Moving on, I think that the latter analysis of gold vs. its 208 week MA can be further refined by seeing if the latter signal work regarding price-based trend properties (i.e., gold at least 20% < 208 week MA) meshes with the work from our recent post regarding time-based trend properties (i.e., gold’s YoY < 0% in at least 88% of trailing 165 weeks).
For instance, dating back to the 70s are there any examples of gold being at least 20% < its 208 week MA in the same week that its YoY has been < 0% in at least 88% of the trailing 165 weeks? As it stands, it has accomplished both as of last week and this week.
It turns out that the answer is ‘yes’ but only one such previous signal exists: during the week of 6/11/99. Gold closed that week at 260.4 and put in a secular intra-week low of 251.7, or 3.3% lower, only 11 weeks later during the week of 8/27/99. The rest was history for the next 12 years into its swing peak of ~$1900 in 2011. If gold were to decline 3.3% off last week’s close of $1122.6, it would imply a forthcoming low of $1085.
All of the above historical statistical data is well and good in terms of providing incremental clarity into how gold may act in the coming future as we search for what could be a durable bottom.
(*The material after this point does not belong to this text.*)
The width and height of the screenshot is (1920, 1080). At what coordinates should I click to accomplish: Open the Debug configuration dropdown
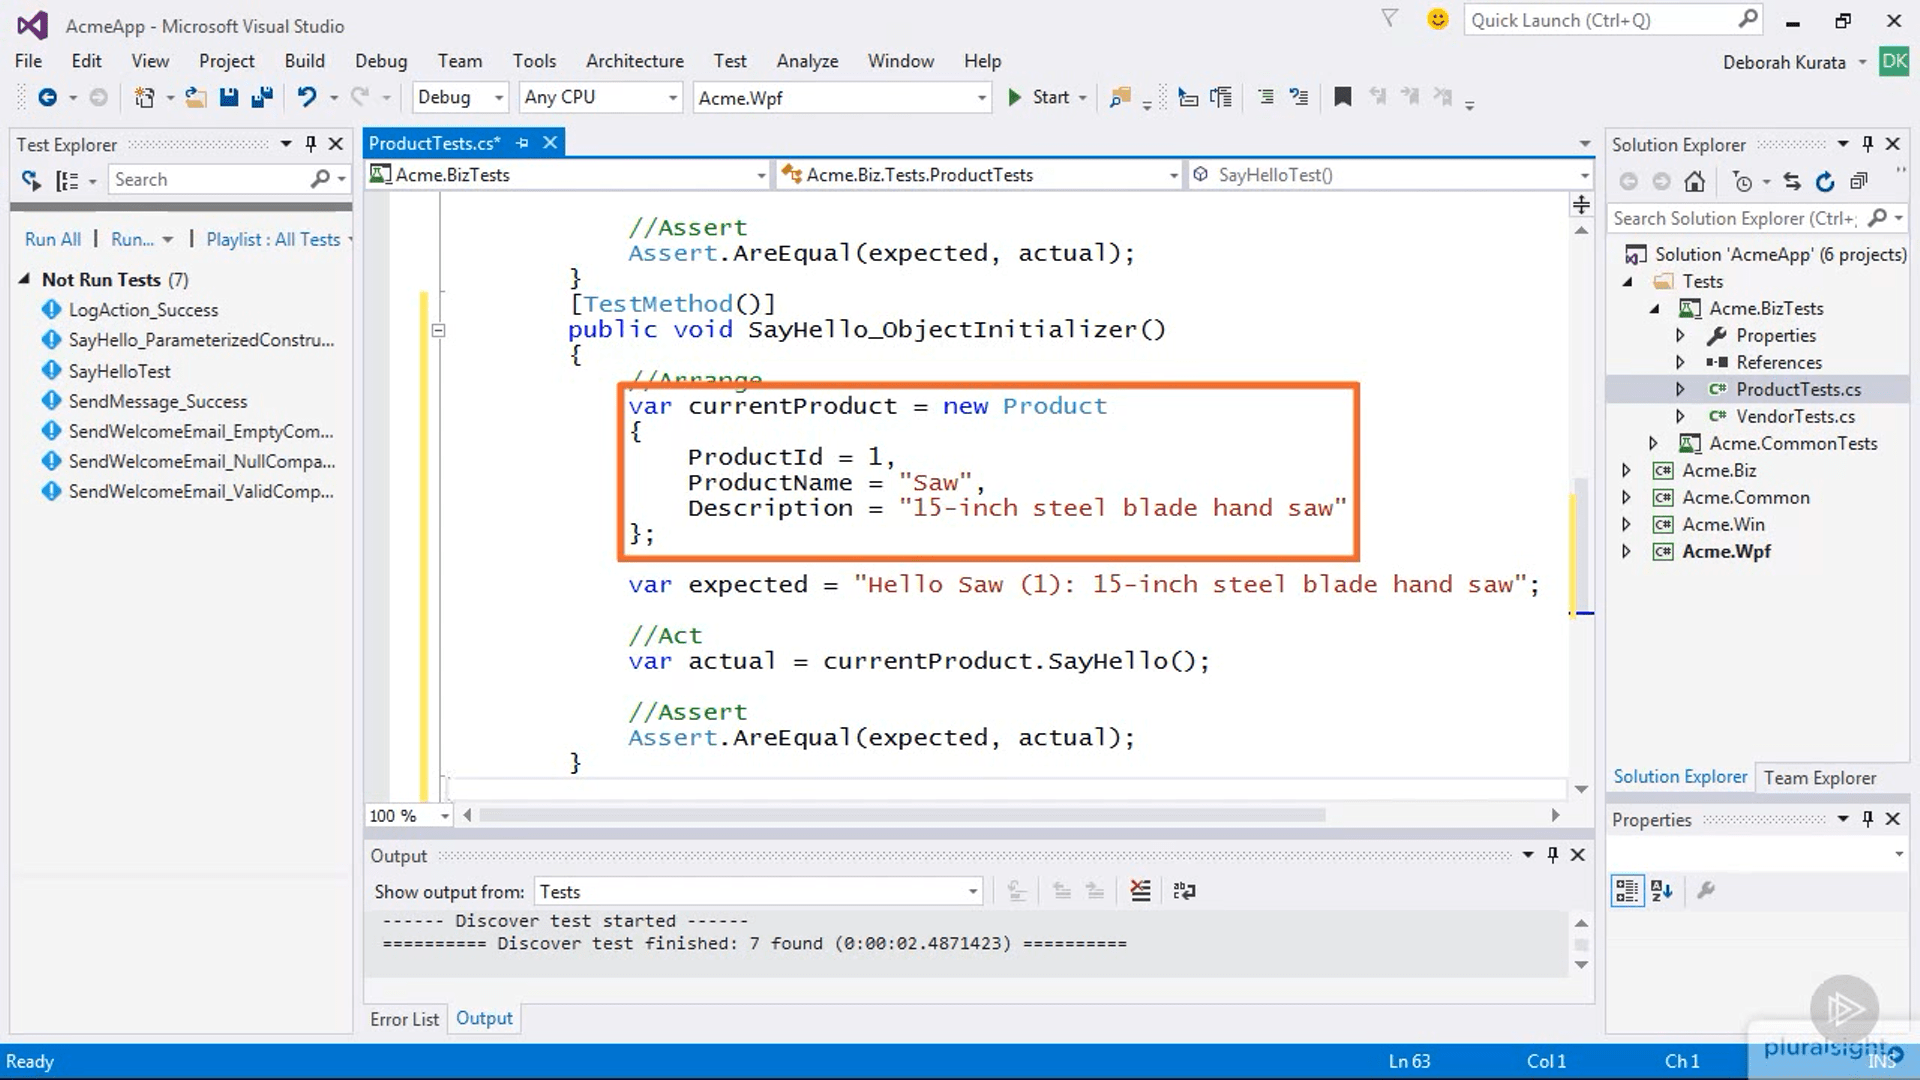coord(498,97)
That said, in my view, very little supercedes the clarity provided by a simple chart-based, technical look at the metal in determining upcoming support zones we should be considering in making an estimation of where such a bottom might come into play.
Consider the chart below and note first that long-term support line (1) – hugely important in my view as it runs atop gold’s former all-time high from 1980 and then across multiple of its congestion highs through all of 2008 during the formation of and depths of the global crisis – runs to ~$1035 as of today on a weekly closing basis. Second, recall that in another recent PM post we were comparing the technical similarity b/t gold’s recent move off its 2011 high until now with its 1974 high into its 1976 low; that specific comparison can be seen in this chart. There we suggested that if the technical similarities hold to create similar peak-trough declines of 47% this time around it would imply gold moves as low as $1000 in the coming weeks.
However, there’s nothing written in stone that suggests gold’s current peak-trough decline need be precisely 47% again as it was 1974-1976. For instance, a decline to $1,000 would put gold ~30% below its current 208 week MA and as I said before, since the early 70s gold has never traded more than 27.3% below that MA, or ~$1030.
So, more likely than not, based on both line (1) support and the historical MA data, I just don’t see gold, at least on a weekly closing basis, closing < $1030 in the intermediate-term as a durable swing low. There is potential for that level to be breached intra-week, potentially to $1000, but much less so on a weekly closing basis in my view.